The data in the Table 2 indicated that as the aging temperature increases, the dislocation density and dislocation strength of the three samples show a trend of initially increasing and then decreasing. Sample 1# exhibited a lower dislocation density and dislocation strength, measuring 1.69 × 10¹⁴∙m^-2 and 71.6 MPa, respectively. For sample 2#, the dislocation density and dislocation strength are 1.89 × 10¹⁴∙m^-2 and 75.01 MPa. Sample 3# showed a relatively lower value of dislocation density (0.85 × 10¹⁴∙m^-2) and dislocation strength (50.42 MPa). This was attributed to the pinning effect caused by the precipitated second phase, β phase (Mg₂Si), and spherical Si, affecting the dislocation movement, thus leading to strengthening and enhancement of the alloy's mechanical properties. Sample 1# displayed fewer precipitations of these two phases, resulting in less effective pinning of dislocation movement compared to sample 2#. Meanwhile, the existence of coarser rod-shaped β′ precipitates in sample 3# further hindered the pinning effect on dislocation movement, thereby reducing the strengthening effect (Ref 17).

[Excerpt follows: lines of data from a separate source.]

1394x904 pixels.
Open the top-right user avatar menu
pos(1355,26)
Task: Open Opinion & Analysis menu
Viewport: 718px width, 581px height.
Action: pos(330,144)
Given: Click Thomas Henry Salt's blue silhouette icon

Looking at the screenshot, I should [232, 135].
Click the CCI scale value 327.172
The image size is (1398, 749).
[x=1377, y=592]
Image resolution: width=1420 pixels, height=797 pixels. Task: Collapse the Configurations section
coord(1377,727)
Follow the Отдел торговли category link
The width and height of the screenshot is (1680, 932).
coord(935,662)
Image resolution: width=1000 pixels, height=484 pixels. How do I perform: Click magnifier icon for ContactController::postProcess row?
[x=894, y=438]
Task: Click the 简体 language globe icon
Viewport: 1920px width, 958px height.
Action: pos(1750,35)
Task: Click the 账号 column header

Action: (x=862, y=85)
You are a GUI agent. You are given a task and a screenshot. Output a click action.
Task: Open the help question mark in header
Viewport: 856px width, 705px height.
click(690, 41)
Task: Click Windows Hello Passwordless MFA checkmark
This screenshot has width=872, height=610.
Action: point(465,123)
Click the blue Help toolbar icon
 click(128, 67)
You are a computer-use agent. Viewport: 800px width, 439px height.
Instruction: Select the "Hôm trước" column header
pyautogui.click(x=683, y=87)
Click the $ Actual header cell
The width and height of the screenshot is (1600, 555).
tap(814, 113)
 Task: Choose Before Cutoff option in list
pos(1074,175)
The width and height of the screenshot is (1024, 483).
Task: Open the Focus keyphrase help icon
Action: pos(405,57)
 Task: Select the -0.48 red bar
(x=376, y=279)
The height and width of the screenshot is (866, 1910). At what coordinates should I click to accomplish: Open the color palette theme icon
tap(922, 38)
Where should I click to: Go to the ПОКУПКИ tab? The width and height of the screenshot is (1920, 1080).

3.3 Intracrystalline Precipitates

Figure 3 presents the intracrystalline morphology and changes in the average size of precipitates in the three alloy samples under different aging temperatures. It could be observed that in sample 1#, the distribution of intracrystalline precipitates appears relatively uniform, and their sizes are generally smaller. Comparatively, in sample 2#, a trend toward needle-shaped precipitates was noticeable, and their sizes were larger than that of sample 1#. In term of sample 3#, the quantity of intracrystalline precipitates was reduced, accompanied by a slight increase in size. This phenomenon was attributed to the acceleration of precipitate growth at elevated aging temperatures (Ref 1), resulting in an increase in precipitate size.

Fig. 3

Intragranular TEM diagrams after different aging temperatures: (a) 1#; (b) 2#; (c) 3#, and the variation of average size of precipitates: (d)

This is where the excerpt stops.